Records shown: Begin

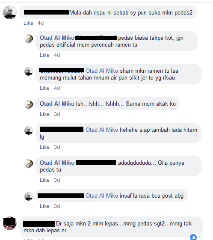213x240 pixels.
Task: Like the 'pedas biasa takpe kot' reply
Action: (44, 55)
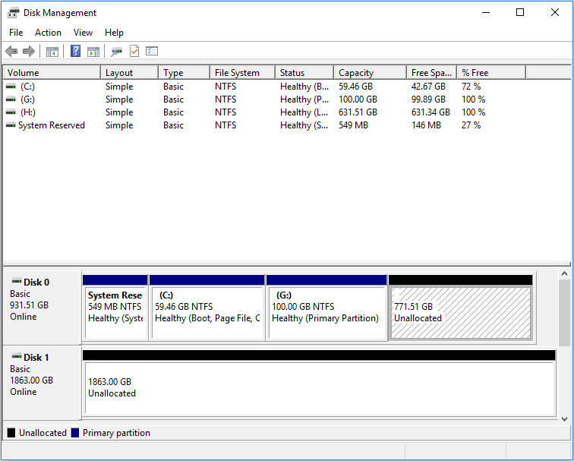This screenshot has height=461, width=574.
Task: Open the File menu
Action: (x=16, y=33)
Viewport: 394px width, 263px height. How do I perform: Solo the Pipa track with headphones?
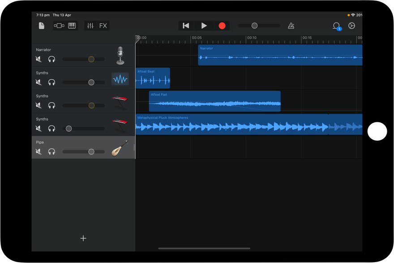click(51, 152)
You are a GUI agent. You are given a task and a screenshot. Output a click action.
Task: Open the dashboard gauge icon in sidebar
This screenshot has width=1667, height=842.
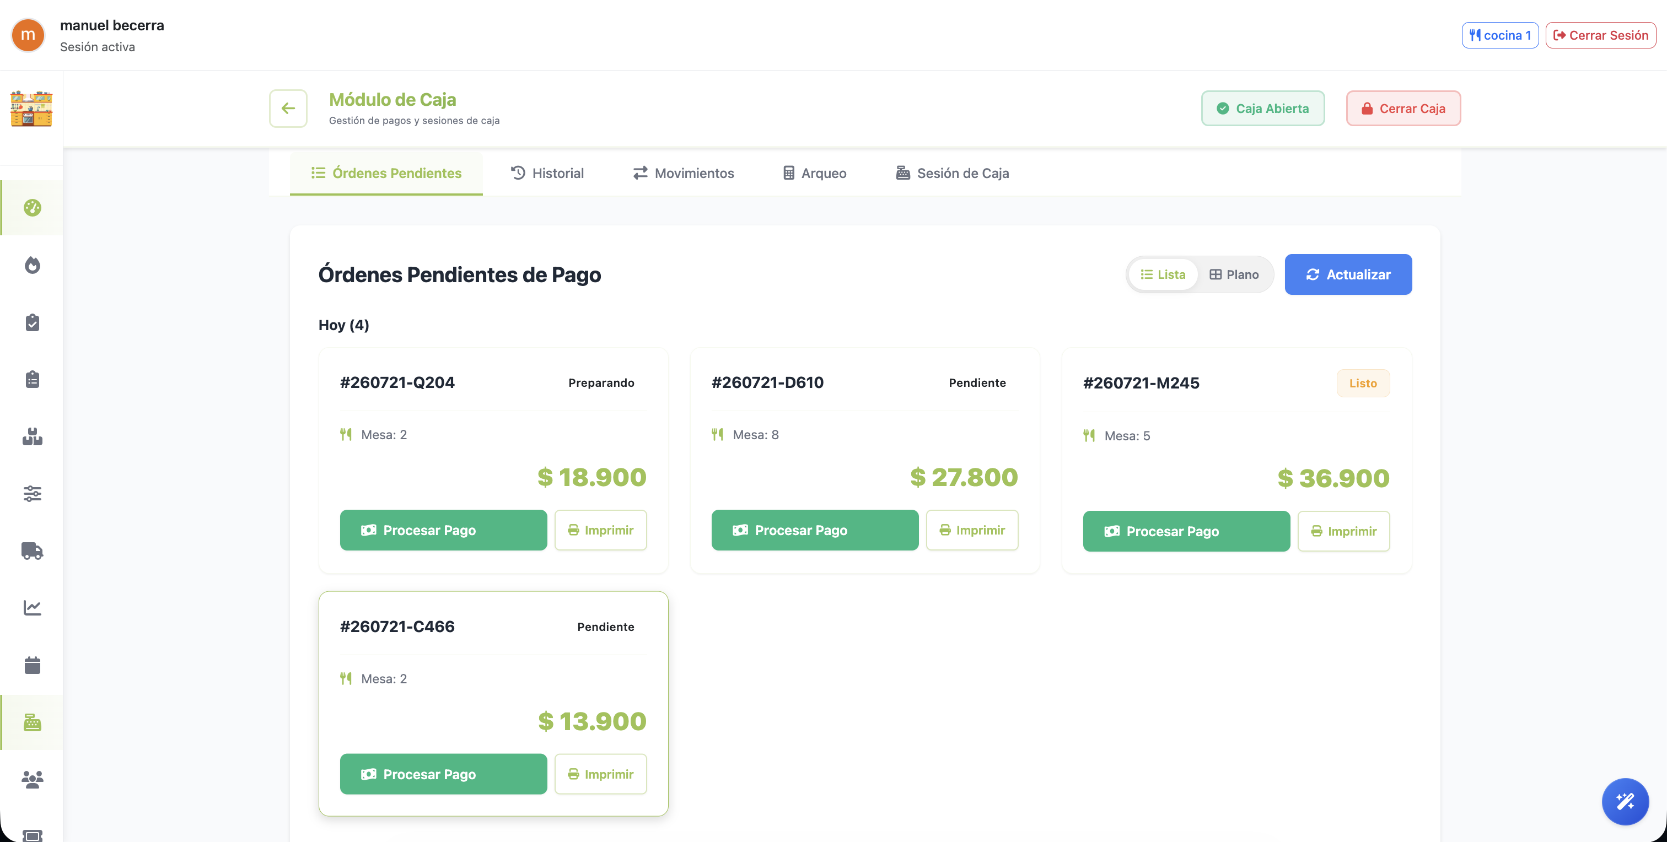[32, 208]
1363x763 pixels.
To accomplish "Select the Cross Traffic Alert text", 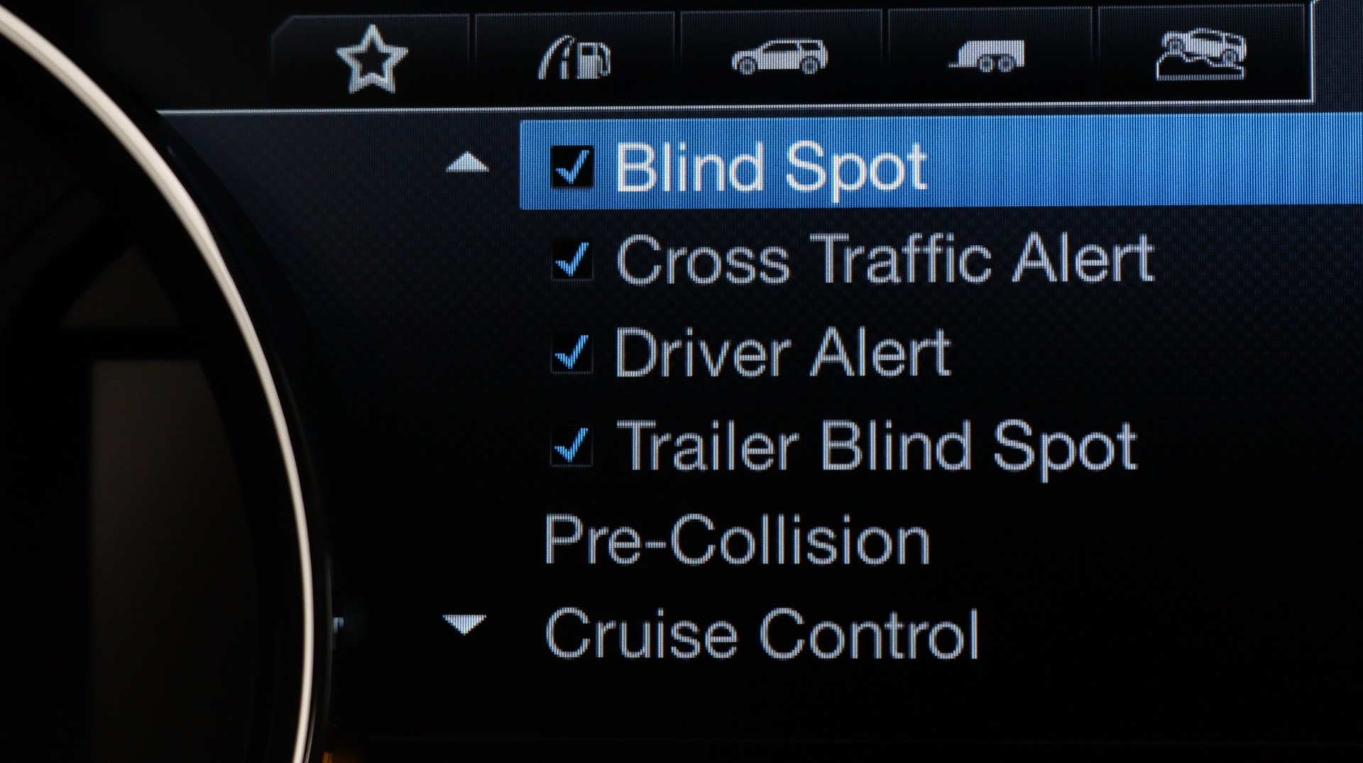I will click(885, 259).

Records shown: End

### Task to carry out
Nothing outside the stretch above, from the line with "Viewport: 394px width, 263px" through the line with "Task: Open the dashboard", is set down. Transcribe that stretch exactly, ends included, but not its pictures.

### Exercise answer
Viewport: 394px width, 263px height. How do I perform: Solo the Pipa track with headphones?
click(51, 152)
You are a GUI agent. You are given a task and a screenshot. Output a click action.
Task: Open the dashboard gauge icon in sidebar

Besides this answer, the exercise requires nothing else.